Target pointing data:
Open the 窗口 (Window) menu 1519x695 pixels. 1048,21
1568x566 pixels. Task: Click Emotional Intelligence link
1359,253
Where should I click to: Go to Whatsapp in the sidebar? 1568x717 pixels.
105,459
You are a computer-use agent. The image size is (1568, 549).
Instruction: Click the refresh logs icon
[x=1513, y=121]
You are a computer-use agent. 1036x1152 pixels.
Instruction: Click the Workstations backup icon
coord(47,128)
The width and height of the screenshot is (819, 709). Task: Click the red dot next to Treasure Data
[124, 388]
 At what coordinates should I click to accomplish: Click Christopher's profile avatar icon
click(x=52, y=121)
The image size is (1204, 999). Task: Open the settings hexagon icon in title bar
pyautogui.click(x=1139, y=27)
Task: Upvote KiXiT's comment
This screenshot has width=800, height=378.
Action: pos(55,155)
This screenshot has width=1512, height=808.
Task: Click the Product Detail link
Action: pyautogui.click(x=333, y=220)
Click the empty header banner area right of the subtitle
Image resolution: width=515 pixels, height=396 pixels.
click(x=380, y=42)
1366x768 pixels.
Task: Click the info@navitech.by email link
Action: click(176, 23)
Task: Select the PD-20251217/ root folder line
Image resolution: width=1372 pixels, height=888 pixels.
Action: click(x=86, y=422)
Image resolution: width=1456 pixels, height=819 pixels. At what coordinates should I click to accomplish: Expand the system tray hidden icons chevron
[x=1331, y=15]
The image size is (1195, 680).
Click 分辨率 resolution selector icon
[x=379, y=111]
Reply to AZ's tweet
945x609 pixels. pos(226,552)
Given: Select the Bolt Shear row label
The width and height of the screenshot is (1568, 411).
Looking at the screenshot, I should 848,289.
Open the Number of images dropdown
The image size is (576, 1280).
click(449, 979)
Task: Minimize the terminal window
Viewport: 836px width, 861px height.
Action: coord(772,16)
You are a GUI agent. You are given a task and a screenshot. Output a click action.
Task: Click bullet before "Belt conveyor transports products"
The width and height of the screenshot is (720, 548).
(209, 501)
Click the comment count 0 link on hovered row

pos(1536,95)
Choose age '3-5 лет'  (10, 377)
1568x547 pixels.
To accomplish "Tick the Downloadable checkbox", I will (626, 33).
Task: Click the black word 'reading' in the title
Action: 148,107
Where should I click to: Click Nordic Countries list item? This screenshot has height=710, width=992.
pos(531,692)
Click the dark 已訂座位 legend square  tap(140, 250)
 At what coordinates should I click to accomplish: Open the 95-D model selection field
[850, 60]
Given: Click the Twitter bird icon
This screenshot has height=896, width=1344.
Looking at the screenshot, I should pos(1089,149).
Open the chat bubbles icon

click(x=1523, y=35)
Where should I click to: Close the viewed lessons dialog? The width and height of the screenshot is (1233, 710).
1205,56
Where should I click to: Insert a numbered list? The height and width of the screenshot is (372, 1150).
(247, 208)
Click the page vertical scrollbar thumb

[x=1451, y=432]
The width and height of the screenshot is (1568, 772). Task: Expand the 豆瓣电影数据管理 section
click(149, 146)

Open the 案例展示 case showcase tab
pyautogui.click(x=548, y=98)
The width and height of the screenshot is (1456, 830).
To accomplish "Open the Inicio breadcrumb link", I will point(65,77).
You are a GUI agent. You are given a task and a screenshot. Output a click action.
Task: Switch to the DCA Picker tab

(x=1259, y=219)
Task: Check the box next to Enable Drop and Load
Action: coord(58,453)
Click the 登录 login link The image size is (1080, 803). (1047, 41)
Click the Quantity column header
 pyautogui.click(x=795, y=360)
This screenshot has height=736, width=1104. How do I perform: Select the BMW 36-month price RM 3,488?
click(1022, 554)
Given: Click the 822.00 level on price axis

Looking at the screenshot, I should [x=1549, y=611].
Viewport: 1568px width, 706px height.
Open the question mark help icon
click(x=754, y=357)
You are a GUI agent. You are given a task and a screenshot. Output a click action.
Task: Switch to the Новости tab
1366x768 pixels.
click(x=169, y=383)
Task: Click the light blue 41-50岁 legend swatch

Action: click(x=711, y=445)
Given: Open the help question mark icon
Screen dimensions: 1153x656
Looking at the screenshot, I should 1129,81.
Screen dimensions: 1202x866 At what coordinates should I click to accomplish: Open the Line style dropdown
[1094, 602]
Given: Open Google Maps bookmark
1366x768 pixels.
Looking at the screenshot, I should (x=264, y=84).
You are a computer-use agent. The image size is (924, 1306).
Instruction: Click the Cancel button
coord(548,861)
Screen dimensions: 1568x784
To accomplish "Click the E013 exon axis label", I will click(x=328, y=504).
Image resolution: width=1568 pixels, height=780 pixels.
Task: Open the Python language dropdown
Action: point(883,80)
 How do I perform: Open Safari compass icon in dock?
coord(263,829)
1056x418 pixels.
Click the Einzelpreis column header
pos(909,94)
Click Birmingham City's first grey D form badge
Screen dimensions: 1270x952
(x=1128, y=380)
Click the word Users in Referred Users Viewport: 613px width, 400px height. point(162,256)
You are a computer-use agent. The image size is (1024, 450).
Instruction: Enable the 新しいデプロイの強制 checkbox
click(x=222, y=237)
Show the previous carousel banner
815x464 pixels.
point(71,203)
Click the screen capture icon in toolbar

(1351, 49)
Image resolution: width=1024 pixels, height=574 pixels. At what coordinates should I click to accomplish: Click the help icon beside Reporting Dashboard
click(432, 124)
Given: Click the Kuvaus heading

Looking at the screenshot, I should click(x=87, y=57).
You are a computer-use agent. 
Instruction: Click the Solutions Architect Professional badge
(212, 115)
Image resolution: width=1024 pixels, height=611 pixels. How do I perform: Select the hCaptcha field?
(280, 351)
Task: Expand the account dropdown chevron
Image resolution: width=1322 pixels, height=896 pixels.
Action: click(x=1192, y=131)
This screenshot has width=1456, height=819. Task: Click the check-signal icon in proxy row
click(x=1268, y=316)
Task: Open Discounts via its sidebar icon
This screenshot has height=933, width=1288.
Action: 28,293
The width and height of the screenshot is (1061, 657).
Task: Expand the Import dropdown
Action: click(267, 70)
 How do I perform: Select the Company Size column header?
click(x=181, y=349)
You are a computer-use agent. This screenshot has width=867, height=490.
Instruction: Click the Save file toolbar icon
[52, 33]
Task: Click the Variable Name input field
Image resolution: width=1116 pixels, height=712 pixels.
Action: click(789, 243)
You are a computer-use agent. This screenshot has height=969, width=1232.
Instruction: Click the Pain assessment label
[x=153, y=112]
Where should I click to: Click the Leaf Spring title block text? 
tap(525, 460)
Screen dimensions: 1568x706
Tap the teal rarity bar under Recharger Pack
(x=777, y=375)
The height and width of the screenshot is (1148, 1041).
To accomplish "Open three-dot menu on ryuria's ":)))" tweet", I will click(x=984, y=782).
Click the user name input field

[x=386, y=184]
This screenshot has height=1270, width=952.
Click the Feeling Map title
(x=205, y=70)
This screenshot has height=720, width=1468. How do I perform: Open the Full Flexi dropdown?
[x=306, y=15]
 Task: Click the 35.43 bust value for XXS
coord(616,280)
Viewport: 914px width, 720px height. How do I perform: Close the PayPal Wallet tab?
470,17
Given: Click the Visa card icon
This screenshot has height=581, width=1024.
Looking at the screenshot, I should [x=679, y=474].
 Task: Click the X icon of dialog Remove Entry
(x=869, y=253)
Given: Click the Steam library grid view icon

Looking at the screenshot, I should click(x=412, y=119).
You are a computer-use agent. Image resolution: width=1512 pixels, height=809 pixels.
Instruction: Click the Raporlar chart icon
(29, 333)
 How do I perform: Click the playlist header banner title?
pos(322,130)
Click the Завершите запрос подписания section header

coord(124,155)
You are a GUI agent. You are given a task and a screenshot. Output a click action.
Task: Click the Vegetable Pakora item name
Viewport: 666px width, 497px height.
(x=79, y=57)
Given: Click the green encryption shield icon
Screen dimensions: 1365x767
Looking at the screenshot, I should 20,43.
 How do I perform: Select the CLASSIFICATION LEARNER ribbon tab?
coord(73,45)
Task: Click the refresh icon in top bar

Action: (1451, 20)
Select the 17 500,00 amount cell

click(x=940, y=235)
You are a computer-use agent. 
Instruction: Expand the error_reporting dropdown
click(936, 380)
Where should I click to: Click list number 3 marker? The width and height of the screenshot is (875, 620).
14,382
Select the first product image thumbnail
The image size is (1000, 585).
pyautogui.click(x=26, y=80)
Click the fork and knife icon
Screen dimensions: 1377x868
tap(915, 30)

**Set problem**
Express everything from the start of the material down to and including the line containing "[x=1513, y=121]" as a Markdown table with two columns, Row and Material line. Omit any blank lines.

**Result below**
| Row | Material line |
|---|---|
| 1 | Open the 窗口 (Window) menu 1519x695 pixels. 1048,21 |
| 2 | 1568x566 pixels. Task: Click Emotional Intelligence link |
| 3 | 1359,253 |
| 4 | Where should I click to: Go to Whatsapp in the sidebar? 1568x717 pixels. |
| 5 | 105,459 |
| 6 | You are a computer-use agent. The image size is (1568, 549). |
| 7 | Instruction: Click the refresh logs icon |
| 8 | [x=1513, y=121] |